Na terceira semana a partir de março a Técnica em Assuntos Culturais Nôva Brando escreverá resenhas mensais de artigos publicados em edições de nossa Mostra de Pesquisa, instigando os pesquisadores a inscreverem seus trabalhos na edição de 2016.

Na quarta semana, a partir do mês de abril e de forma bimensal, nossa Técnica em Assuntos Culturais Clarissa Alves continuará a publicar seus artigos na categoria Mulheres no APERS, nos instigando ao debate sobre a temática tendo como ponto de partida o catálogo seletivo resultante do projeto “Afinal, onde estão as mulheres no APERS? Gênero, memória e história”. E a partir de maio Clarissa continuará a publicar na categoria Ação Educativa em Arquivos sobre experiências de ações educativas em instituições arquivísticas.

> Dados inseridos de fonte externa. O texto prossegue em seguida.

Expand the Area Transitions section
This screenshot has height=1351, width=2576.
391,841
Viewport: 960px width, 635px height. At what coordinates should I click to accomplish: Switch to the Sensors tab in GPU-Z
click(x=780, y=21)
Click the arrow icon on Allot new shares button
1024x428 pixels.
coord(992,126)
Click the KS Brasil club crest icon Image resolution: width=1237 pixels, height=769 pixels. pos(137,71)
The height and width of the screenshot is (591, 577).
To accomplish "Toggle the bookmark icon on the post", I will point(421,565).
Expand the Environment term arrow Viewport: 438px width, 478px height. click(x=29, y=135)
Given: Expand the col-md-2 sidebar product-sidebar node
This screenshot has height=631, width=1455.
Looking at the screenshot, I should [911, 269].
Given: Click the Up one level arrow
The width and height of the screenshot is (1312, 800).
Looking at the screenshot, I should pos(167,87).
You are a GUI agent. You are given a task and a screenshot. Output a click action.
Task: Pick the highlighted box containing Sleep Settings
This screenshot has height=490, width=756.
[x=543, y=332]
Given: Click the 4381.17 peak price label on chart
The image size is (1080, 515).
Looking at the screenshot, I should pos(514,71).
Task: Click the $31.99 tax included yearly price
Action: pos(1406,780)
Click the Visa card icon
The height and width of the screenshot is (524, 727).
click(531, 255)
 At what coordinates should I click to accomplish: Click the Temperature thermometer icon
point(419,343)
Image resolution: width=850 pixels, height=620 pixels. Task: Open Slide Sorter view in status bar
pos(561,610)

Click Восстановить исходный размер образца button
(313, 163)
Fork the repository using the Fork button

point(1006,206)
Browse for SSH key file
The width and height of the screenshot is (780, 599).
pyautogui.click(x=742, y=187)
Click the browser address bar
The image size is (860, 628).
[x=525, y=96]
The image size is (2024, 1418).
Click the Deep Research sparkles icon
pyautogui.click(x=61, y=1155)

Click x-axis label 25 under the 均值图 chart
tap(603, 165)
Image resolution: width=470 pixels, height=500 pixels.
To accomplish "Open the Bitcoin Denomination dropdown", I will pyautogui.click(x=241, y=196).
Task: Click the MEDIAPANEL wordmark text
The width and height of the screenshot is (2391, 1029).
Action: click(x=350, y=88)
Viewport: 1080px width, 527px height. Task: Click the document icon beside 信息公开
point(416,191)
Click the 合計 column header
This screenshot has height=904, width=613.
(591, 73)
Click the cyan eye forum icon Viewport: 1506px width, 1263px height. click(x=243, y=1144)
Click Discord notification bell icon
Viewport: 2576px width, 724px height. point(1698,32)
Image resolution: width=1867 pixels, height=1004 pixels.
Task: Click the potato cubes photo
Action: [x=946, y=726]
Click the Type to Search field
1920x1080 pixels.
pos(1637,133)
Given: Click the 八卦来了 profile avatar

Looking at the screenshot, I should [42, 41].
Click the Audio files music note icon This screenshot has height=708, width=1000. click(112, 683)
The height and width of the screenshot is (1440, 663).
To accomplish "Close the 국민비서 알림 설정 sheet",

Na página no Facebook publicaremos chamadas para artigos publicados em anos anteriores em nosso blog institucional, nas terças e quintas-feiras, e claro, às quartas-feiras continuaremos a fazer as chamadas das publicações semanais! Assim, nas terças-feiras faremos chamadas para artigos publicados em 2015 nas categorias Ação Educativa em Arquivos, Acervo da Justiça e Pesquisa Histórica, AfricaNoArquivo, Mulheres no APERS, gênero e história, e Pesquisando no Arquivo, e nas quintas-feiras publicaremos chamadas para as dicas da categoria Mundos dos Arquivos publicadas na temporada de 2013.

Quanto ao Twitter continuaremos a postar, de segunda a sexta-feira, dicas que envolvam a área de atuação do APERS, além das chamadas para os conteúdos publicados em nosso blog institucional e replicações das postagens do Facebook.

Para 2016 desejamos que você continue a nos acompanhar pelas mídias, mas claro, também queremos sua presença em nossa Sala de Pesquisa, eventos e demais atividades que realizamos visando sua participação e interação!